===== GIVEN INFORMATION =====
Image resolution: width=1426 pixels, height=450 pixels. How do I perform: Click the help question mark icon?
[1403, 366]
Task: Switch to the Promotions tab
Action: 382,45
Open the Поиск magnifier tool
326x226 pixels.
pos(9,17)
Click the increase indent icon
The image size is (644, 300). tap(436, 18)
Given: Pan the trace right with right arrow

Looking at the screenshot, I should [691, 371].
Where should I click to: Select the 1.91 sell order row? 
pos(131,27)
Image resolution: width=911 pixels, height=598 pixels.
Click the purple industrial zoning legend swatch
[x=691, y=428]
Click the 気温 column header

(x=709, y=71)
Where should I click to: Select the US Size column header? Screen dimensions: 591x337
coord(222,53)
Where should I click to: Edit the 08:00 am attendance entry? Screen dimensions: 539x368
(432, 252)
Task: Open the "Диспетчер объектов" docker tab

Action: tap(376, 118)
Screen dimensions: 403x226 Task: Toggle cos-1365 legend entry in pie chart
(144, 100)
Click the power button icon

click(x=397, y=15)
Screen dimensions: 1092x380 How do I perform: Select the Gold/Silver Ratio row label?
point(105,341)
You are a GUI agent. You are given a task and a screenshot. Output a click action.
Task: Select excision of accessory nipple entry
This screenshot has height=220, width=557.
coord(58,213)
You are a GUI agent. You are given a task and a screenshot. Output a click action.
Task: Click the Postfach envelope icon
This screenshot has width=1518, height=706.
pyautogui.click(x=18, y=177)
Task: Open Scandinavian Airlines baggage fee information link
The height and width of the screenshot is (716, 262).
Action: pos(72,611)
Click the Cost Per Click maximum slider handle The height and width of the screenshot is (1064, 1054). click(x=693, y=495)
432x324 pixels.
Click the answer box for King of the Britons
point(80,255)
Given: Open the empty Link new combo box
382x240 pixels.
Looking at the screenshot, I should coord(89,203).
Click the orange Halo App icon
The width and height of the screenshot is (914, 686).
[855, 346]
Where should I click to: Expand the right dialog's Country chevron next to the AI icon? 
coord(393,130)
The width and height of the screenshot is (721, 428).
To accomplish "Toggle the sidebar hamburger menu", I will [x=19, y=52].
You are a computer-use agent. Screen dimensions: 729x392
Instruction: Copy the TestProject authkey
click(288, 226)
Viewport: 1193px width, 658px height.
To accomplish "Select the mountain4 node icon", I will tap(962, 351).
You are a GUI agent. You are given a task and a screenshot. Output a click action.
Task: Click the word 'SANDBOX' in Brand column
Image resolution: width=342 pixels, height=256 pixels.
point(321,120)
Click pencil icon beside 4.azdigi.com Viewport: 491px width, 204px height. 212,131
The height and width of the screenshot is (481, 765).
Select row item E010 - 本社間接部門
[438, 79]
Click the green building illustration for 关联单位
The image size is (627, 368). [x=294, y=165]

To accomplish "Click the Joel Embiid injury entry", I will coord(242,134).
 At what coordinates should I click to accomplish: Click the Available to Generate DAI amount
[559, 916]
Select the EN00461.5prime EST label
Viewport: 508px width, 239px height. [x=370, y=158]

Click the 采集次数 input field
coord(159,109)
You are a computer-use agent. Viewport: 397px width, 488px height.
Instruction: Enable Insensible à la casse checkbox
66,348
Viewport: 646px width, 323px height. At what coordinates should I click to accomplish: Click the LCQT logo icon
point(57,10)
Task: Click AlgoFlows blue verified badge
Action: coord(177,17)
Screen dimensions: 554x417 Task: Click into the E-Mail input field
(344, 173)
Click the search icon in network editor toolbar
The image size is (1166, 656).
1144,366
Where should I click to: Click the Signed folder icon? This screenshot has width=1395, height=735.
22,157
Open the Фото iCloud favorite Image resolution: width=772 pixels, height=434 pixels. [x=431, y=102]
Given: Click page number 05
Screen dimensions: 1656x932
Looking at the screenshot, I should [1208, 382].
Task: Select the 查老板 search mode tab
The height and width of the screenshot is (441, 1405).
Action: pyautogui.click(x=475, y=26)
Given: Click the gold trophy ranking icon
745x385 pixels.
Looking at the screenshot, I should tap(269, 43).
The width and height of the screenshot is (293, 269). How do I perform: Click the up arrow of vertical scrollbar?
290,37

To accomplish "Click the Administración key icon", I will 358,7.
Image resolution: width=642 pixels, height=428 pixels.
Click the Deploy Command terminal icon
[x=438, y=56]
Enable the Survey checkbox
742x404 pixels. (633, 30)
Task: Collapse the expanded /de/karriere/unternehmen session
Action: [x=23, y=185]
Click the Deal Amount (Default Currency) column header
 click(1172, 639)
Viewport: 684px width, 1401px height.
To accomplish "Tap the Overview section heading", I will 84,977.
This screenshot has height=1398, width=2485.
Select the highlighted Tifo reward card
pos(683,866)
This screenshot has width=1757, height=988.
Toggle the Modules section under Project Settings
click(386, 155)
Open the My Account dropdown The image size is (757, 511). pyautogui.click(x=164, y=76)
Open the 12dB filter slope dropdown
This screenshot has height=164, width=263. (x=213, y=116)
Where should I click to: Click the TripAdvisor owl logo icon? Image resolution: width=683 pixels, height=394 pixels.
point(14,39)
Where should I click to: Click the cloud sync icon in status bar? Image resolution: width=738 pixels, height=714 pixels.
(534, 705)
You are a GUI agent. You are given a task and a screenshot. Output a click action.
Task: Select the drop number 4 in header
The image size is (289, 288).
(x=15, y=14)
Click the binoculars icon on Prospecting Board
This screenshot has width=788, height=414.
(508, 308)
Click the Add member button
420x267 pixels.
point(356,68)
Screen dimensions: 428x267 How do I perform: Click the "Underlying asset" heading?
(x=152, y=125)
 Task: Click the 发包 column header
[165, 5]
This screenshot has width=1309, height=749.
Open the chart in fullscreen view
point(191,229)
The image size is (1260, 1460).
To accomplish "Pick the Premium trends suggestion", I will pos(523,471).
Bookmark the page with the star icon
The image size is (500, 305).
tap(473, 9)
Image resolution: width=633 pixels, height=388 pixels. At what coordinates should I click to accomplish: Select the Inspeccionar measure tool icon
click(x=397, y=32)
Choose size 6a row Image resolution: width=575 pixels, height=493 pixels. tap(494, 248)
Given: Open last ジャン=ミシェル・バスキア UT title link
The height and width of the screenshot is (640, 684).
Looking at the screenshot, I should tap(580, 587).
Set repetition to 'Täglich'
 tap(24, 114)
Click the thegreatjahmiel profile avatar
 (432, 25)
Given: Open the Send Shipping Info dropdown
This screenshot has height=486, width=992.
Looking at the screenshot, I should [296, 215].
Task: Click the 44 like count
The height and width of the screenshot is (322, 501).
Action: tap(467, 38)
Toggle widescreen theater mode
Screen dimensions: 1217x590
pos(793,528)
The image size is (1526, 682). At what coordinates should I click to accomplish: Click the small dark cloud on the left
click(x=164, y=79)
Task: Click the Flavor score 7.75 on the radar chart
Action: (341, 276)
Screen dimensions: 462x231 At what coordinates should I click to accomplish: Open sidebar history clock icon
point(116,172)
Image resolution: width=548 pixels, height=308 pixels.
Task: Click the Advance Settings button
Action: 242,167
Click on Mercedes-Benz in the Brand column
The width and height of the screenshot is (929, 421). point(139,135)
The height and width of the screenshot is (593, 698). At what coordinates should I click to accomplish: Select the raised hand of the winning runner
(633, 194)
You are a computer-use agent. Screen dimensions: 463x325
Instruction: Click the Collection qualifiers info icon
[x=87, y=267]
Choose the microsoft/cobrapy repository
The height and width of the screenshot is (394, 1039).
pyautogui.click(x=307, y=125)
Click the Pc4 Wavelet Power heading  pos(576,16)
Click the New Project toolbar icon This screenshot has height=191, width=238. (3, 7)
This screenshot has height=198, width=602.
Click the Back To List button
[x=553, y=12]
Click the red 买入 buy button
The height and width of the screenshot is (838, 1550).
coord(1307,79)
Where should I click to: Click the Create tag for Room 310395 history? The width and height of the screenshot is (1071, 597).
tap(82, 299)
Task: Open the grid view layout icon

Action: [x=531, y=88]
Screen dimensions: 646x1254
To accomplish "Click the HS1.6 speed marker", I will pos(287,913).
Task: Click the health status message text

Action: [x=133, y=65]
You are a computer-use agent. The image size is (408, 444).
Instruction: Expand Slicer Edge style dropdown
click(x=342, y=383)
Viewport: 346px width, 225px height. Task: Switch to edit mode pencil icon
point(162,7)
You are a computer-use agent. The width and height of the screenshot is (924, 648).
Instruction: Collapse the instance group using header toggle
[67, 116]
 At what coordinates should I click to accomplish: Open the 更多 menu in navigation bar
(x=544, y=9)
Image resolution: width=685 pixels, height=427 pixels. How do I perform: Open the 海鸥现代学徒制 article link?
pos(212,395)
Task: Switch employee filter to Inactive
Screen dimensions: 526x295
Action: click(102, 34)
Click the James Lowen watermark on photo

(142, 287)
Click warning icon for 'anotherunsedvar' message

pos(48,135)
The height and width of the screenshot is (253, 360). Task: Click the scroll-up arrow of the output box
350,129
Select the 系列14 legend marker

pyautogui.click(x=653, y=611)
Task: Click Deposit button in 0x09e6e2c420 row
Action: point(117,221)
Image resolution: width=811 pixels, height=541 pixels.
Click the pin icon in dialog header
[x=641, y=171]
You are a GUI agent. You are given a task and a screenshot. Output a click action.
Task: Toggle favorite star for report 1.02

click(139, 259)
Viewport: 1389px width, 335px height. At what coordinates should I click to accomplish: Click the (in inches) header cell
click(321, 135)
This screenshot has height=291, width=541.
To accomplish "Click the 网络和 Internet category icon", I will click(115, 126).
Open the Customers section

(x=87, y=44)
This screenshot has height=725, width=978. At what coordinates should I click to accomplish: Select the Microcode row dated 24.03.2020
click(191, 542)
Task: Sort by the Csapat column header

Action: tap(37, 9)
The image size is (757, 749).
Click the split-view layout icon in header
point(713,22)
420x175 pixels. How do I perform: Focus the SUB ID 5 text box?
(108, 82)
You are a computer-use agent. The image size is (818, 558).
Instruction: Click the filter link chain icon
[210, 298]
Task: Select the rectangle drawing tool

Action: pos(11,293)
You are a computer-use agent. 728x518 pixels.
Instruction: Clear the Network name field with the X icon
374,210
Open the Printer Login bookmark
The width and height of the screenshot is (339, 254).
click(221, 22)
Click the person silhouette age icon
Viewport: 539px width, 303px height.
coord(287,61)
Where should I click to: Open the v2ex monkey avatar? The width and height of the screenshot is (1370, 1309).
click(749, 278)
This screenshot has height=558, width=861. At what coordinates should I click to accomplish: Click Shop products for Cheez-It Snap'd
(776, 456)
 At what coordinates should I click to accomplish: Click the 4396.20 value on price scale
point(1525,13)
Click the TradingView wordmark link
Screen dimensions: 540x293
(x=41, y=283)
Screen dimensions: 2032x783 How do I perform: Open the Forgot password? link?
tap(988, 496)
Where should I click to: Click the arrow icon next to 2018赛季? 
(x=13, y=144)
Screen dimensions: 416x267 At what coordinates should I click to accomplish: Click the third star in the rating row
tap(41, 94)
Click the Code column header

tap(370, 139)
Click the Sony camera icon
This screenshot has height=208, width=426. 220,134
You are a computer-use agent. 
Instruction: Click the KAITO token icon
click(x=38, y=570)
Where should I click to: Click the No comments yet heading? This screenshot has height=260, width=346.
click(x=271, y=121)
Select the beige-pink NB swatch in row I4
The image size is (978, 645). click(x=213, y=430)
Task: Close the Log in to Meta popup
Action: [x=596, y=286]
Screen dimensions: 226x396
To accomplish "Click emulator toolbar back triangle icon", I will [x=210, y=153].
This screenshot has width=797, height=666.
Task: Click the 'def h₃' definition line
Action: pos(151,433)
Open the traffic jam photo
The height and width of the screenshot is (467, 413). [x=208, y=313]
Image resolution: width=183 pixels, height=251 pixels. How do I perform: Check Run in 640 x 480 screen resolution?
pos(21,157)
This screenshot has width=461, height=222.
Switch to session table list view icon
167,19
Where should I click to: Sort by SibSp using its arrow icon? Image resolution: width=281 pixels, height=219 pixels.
=====
* [EXERCISE] All lines in the records above with "Choose" need to be found and copied.

* [RESULT OF THE EXERCISE]
Choose size 6a row Image resolution: width=575 pixels, height=493 pixels. tap(494, 248)
Choose the microsoft/cobrapy repository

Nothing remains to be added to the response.